Modulational Instability and Discrete Localized Modes in Two Coupled Atomic Chains with Next-Nearest-Neighbor Interactions

Abstract

AbstractA pair of one dimensional atomic chains which are coupled via the Klein-Gordon potential is considered in this study, with each chain experiencing both nearest and next-nearest-neighbor interactions. The discrete nonlinear Schrödinger amplitude equation with next-nearest-neighbor interactions is thus derived from the out-phase equation of motion of the coupled chains. This is achieved by using the rotating wave approximations perturbation method, in which both the carrier wave and envelope are explicitly treated in the discrete regime. It is shown that the next-nearest-neighbor interactions greatly modifies the region of observation of modulational instability in the atomic chain.
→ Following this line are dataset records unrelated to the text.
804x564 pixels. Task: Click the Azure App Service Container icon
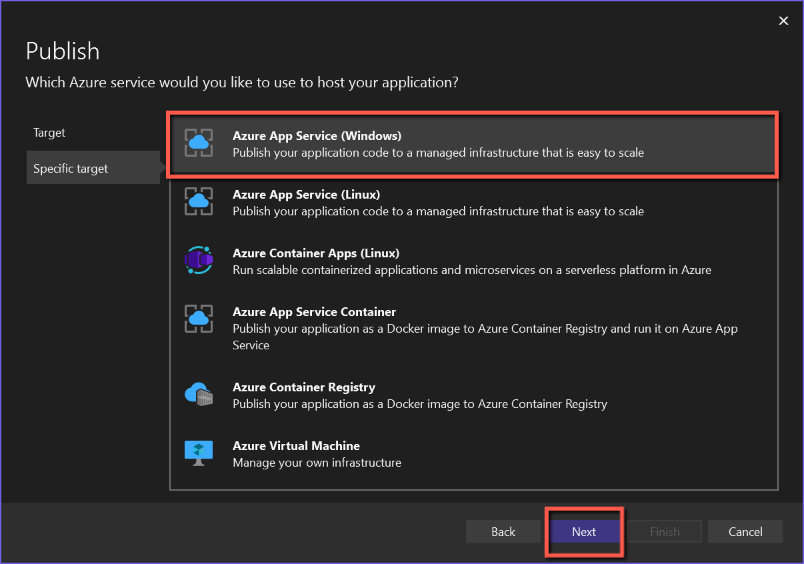coord(199,319)
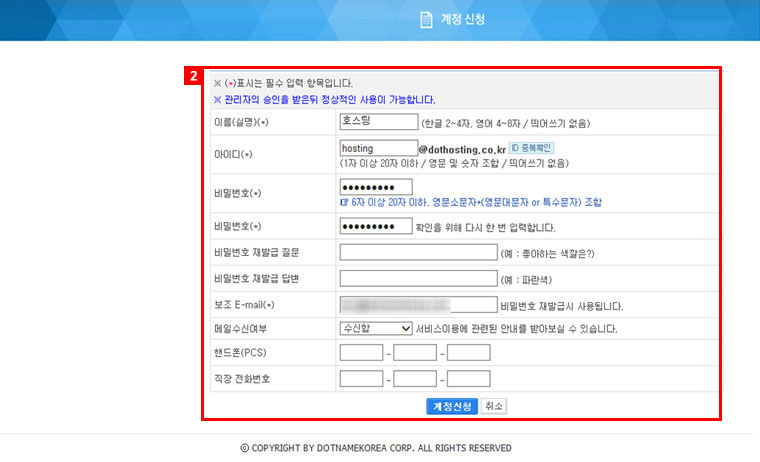Click the first 비밀번호 password field
Image resolution: width=760 pixels, height=462 pixels.
pyautogui.click(x=376, y=187)
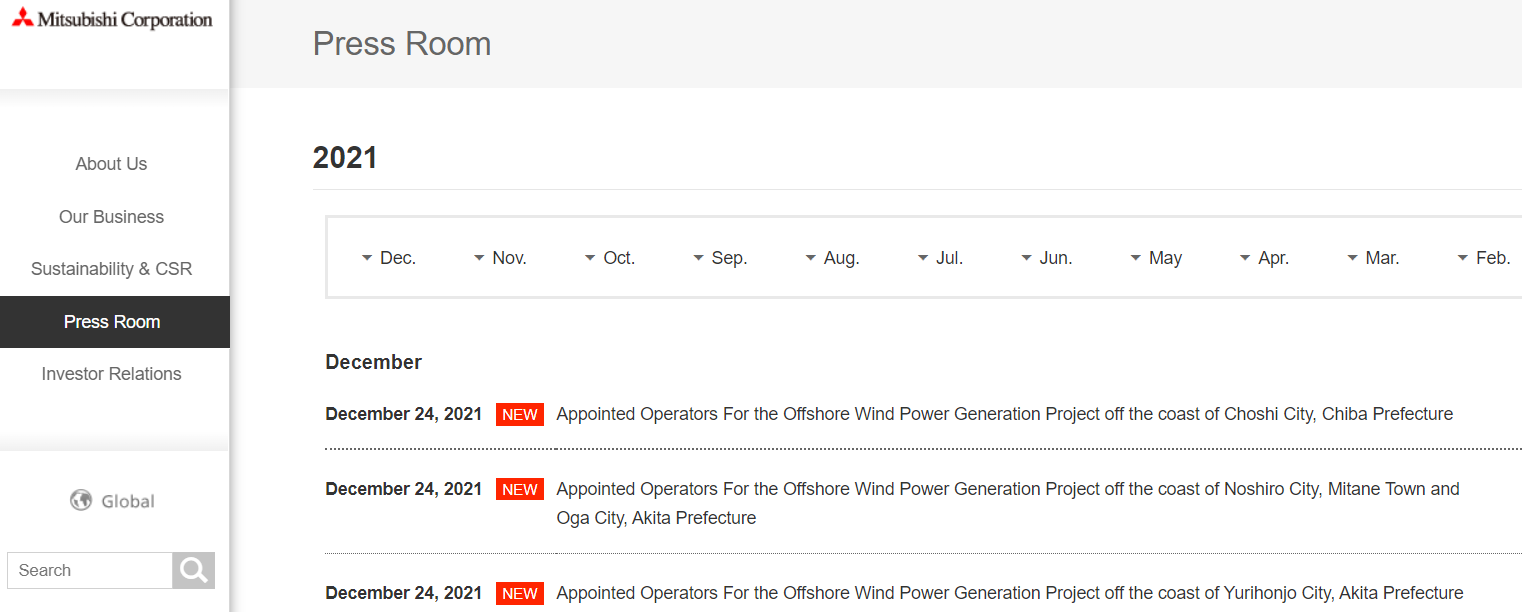
Task: Select the Press Room sidebar item
Action: [111, 322]
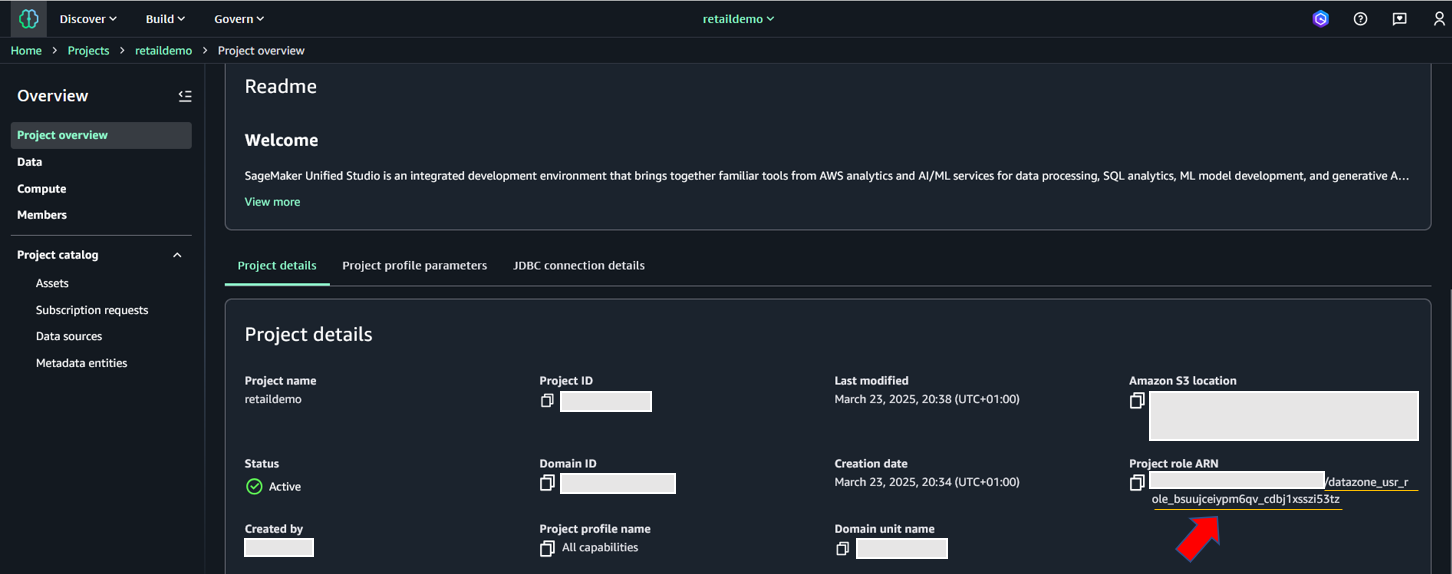Open the help question mark icon
This screenshot has height=574, width=1452.
(x=1360, y=19)
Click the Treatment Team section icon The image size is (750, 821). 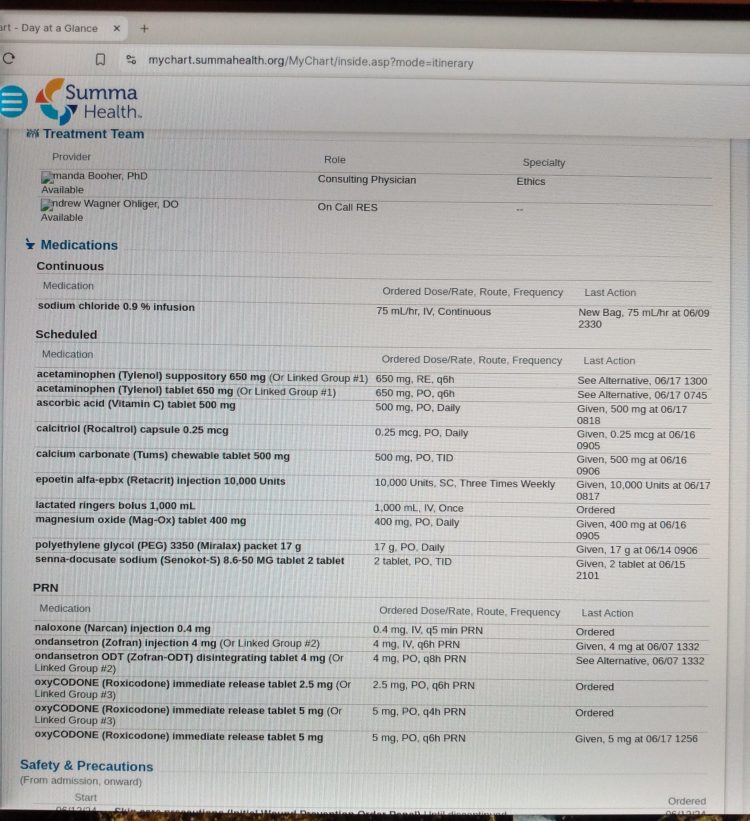(x=33, y=134)
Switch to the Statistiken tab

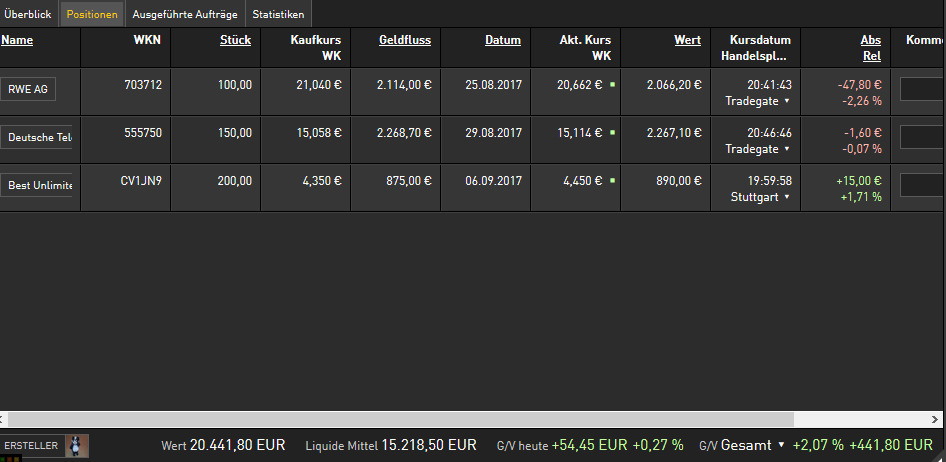point(278,14)
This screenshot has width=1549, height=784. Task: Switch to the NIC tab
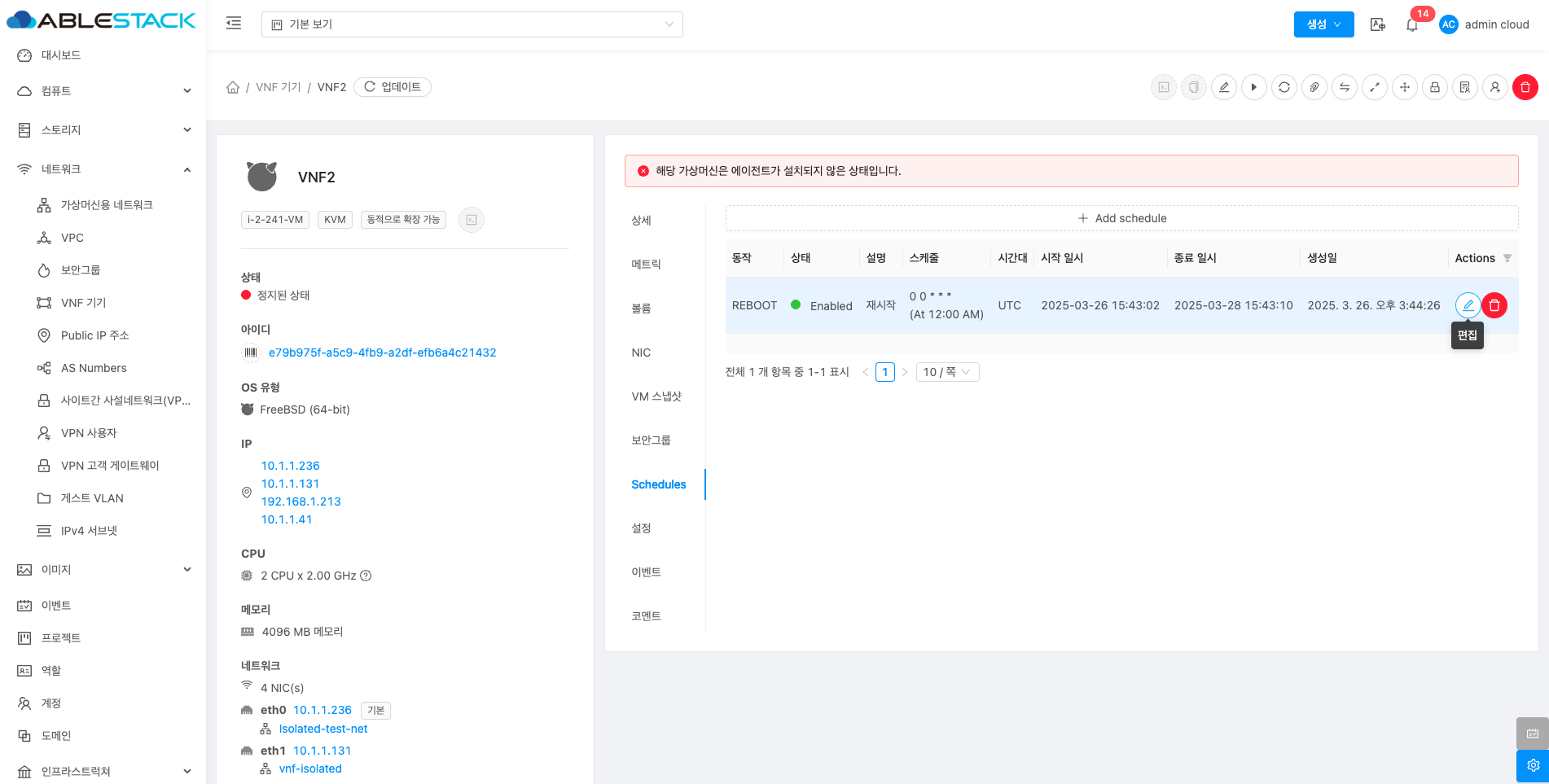point(641,353)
By exploring the discrete Hirota-Bilinear method, we obtain the discrete one-soliton solution which is localized around the origin and structurally stable because it conserves it form as time evolves. However when the atomic chain is purely subjected to a symmetric coupling potential, we observe a structurally unstable discrete excitation that changes into an up-and-down asymmetric localized modes; both in the presence and absence of next-nearest-neighbor interactions. Results of numerical simulations clearly depicts the long term evolution of these discrete nonlinear excitations, that evolve from symmetric to asymmetric localized modes in the atomic chain.